Monday 4 January 2010

"Freedom of Information" and slow news days........

A new trend in British newspapers is apparent - nowhere more so than in our dear Argus. In that post-holiday period where nothing much seems to be happening, the cry goes up......

"Bang in a couple of Freedom of Information Act requests to the council and let's see if anything resembling a story results".

We had two examples last week in the Argus - one concerning numbers of council officers with powers to enter premises, and one on council staff use of officially provided mobile phones.

Now what real "news" there was here is open to serious question. On the first story...well...yes....it appears councils have staff who can legally go into people's homes and business premises. In case it has passed you by, councils do employ bailiffs, benefit fraud investigators, environmental health officers and suchlike who do have powers of entry. Which is to say that, generally, they cannot actually break your door down, but not letting them in would lay you open to criminal proceedings for obstructing them.

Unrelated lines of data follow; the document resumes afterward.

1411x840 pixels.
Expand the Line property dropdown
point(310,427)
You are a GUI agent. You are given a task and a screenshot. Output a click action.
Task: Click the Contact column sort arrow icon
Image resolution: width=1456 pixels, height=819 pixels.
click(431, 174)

The second story threw up the amazing fact that council employees who have a mobile can use them for personal calls if they reimburse the cost - pretty standard for any employer who issues mobile phones.

Now I have no problem at all with the FoI Act, even if New Labour did water it down to such an extent that the people and corporations who really do have something to hide are generally not touched by it. Perhaps that's why we see it used in such a trivial way by most of the media.

It's other use is to act as a kind of surrogate for any serious investigative journalism. If you want to add a little Woodward and Bernstein cachet to your article just throw in a line that goes something like "we used the Freedom of Information Act to prise this information out of the council". We don't get to hear whether that information could have been obtained by just ringing up and asking for it, or whether the information was actually already in the public domain.

Still, I suppose the people who never wanted genuine freedom of information in the first place must be laughing.